Most architecture, engineering, and construction professionals agree it's a foregone conclusion: building information modeling (BIM) heralds a new era in project delivery. Yet what's most significant today is the expanding power and benefit of BIM-the collaboration tools that enhance and integrate these database-driven, 3-D-capable applications. And the benefits of these BIM-driven solutions now accrue directly to facility end-users and occupants.
"BIM has moved from if to when, and from when to how, which is what people are focused on now: Establishing a common understanding of what has to go into the model when it moves from the design team to the construction team," says Rick Lowe, a partner in the Philadelphia law firm Duane Morris LLP.
On the one hand, BIM applications and add-ons allow project teams to enhance the sustainability and safety of their buildings. On the other hand there are design-review tools that allow disparate BIM platforms to communicate seamlessly, furthering and ensuring the same goals. These graphically explicit applications also support strong teaming environments and help ensure that the project vision is shared among all stakeholders. The result includes less risk for the team, the client, and the authorities having jurisdiction (AHJs), as well as safer, more effective structures for the owners and occupants.
Imagine the integrated delivery of a project. The architect has a BIM model; the mechanical/electrical/plumbing (MEP) engineers have a BIM model; and the structural engineer and other consultants may use BIM as well. Then the contractor has a model for use in phasing and sequencing the work, and major suppliers-the structural steel fabricator, for example-use a 3-D environment to detail and fabricate building components. Ideally, these "authoring tools" should interconnect: they should either be created with the same applications or "flow" from the originating architect/engineer's or owner's BIM model.
In reality, however, there may be four different BIM solutions used by these various "authors." So design review, or a collaborative production environment, is critical to ensuring successful project resolution: greater efficiencies and greater profits. "Without design review there would be no BIM coordination process as we know it today," says Mieczyslaw (Mitch) Boryslawski, Assoc. AIA, of View By View Inc., a BIM consulting firm based in San Francisco. "There are off-the-shelf display technologies available in which one can assemble such a large amount of 3-D data into a single model," says Boryslawski. "The compression technology and the ability to assemble large and complex 3-D models from almost any CAD application makes this application a must in the project-management tool box."
As BIM authoring tools have become easier for design and construction firms to adopt and for professionals to learn to use, so has coordination become more accessible. "A design-review tool is easier to use than a BIM authoring tool," says Matthew Jogan, AIA, an architect with New York City's H3 Hardy Collaboration Architecture, "allowing team members who may not be literate with a BIM authoring tool to engage the model data and participate in the project workflow." One significant benefit is the large reduction in field changes reported by teams using the technologies.

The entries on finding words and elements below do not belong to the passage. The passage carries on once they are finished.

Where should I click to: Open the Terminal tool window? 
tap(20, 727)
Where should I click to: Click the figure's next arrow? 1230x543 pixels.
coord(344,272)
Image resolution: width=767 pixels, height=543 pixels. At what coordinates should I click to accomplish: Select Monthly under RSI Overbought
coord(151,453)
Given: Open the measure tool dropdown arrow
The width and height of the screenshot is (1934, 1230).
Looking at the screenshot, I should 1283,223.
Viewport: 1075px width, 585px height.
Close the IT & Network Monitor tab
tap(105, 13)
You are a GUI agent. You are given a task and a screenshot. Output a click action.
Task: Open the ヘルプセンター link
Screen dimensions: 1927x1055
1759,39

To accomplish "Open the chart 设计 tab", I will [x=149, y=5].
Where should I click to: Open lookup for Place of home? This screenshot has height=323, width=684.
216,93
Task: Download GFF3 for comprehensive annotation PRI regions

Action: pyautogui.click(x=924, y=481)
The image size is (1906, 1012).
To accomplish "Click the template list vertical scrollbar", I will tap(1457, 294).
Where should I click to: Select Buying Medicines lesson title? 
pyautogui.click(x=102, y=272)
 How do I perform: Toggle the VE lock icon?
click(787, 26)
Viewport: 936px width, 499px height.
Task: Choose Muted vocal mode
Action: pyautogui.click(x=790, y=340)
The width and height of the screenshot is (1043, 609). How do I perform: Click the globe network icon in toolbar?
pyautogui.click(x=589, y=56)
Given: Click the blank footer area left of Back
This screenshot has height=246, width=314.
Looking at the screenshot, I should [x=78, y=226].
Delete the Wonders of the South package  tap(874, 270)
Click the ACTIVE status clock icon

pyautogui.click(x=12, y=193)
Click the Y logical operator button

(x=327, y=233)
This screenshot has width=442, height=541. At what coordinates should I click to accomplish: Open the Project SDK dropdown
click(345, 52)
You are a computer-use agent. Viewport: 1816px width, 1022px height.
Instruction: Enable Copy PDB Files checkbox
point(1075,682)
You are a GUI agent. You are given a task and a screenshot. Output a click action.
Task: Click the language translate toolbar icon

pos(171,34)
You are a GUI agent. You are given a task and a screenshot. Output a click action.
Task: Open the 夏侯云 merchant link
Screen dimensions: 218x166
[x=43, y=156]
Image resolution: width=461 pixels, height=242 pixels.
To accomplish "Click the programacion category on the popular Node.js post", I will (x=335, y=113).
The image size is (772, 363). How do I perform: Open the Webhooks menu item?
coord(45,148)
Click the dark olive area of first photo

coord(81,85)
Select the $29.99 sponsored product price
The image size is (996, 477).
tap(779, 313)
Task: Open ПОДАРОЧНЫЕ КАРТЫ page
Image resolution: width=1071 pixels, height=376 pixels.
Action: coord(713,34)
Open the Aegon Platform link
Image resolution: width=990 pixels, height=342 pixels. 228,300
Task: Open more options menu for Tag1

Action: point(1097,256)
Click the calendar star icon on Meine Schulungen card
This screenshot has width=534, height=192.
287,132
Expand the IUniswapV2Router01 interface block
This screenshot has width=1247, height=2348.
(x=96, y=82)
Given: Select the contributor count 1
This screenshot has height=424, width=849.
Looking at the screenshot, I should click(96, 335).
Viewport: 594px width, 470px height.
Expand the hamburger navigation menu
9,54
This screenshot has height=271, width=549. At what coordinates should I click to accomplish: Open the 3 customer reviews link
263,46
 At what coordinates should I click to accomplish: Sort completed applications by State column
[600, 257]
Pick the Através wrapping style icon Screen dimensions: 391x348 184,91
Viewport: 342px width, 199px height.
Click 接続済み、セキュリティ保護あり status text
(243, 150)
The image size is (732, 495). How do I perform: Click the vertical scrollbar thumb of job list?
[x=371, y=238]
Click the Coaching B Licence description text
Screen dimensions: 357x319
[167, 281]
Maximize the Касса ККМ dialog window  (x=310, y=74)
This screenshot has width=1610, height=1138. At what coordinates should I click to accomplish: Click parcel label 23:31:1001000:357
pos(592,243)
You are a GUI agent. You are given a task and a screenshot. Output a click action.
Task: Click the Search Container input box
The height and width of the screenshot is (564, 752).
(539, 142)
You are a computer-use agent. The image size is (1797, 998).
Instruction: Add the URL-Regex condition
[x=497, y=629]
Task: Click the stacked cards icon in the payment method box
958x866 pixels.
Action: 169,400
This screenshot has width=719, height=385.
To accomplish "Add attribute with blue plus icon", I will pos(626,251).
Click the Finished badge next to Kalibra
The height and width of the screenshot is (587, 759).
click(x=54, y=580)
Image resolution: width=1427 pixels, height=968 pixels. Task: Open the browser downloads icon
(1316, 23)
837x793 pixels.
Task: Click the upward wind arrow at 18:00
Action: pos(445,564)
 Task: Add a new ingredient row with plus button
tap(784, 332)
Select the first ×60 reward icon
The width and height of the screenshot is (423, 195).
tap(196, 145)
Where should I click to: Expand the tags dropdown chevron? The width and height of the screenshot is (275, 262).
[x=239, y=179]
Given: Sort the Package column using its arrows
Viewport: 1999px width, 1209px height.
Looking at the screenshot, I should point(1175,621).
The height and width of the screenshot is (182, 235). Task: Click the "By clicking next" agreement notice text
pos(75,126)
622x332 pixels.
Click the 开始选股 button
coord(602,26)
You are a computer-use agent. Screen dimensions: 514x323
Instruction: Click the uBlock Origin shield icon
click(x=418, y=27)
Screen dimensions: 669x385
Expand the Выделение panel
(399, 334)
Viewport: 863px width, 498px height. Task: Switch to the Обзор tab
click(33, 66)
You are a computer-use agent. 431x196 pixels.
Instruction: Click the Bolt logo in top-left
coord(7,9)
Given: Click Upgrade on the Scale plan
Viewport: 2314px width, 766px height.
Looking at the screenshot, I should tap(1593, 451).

(Source: Structural Engineer/gostructural.com)
An additional challenge addressed through collaborative design review: "Through integration software, it appears as if it's in one model, but that doesn't mean that you can go in and change the model right there," Lowe explains. "If someone recognizes that a change has to be made, you send that back to the discipline who is responsible for it. In other words, you don't have the general contractor changing the structural steel design."
With such improvements in productivity, quality, liability and overall safety, those A/E/C professionals not using BIM are faced with a question: Why not?
Even the marketplace seems to demand BIM. The U.S. General Services Administration (GSA) requires certain BIM deliverables. At a meeting hosted by the National Institute of Building Sciences last year, the GSA's Steven Smith reported that poorly coordinated A/E drawings result in field difficulties -"inefficiencies, mistakes and delays" that account for billions in waste and a negative impact on facility life-cycle.
In a 2006 survey of 1,266 structural engineers, 77 percent of the respondents reported significant benefits from the use of the technology. About 60 percent listed improvements to schedule/workflow benefits, while just over a third described more efficient production within their firms. Overall project cost benefits accrued to about 30 percent of the engineers, too. The GSA's Smith noted that interoperable BIM data sharing stands to improve project delivery and ensure facility qualities that better meet occupant needs and make for "safer workplaces."